>>>>

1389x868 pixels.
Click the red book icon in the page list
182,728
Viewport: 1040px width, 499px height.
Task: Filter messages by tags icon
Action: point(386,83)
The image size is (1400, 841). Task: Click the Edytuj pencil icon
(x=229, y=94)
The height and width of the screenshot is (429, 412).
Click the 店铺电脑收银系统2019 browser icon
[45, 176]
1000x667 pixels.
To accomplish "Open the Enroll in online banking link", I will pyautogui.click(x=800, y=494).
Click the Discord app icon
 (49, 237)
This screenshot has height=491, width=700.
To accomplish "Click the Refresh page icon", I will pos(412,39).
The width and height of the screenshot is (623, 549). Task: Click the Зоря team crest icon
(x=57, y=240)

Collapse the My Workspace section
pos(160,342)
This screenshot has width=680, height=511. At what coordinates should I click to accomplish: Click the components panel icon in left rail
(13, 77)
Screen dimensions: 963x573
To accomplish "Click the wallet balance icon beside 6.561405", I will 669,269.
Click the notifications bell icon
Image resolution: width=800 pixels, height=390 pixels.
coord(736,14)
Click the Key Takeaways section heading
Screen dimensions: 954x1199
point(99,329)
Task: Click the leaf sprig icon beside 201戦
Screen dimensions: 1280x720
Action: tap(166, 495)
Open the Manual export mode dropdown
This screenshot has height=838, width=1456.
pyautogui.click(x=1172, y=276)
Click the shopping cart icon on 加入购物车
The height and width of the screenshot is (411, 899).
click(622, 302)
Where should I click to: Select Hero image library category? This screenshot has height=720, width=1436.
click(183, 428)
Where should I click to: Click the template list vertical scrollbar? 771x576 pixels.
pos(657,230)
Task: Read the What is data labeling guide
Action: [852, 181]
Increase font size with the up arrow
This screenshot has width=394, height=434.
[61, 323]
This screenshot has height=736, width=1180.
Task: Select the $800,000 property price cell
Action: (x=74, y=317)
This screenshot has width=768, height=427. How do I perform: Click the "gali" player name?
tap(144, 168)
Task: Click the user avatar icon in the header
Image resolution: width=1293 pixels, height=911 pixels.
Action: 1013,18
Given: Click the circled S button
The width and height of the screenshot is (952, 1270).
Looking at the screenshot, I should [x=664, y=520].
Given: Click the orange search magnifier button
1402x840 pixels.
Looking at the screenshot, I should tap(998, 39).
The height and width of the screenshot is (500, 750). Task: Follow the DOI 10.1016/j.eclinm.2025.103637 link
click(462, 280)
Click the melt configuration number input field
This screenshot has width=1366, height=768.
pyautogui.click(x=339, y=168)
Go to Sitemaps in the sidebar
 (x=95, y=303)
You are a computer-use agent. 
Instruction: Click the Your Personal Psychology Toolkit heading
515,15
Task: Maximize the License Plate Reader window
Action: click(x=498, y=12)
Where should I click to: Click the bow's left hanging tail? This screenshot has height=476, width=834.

<<<<

## DIRECTIONS FOR THIS TASK
From the line holding "You are a computer-use agent." to the last line of the records, quote each line exactly and add nothing.

## FINAL ANSWER
You are a computer-use agent. 
Instruction: Click the Your Personal Psychology Toolkit heading
515,15
Task: Maximize the License Plate Reader window
Action: click(x=498, y=12)
Where should I click to: Click the bow's left hanging tail? This screenshot has height=476, width=834.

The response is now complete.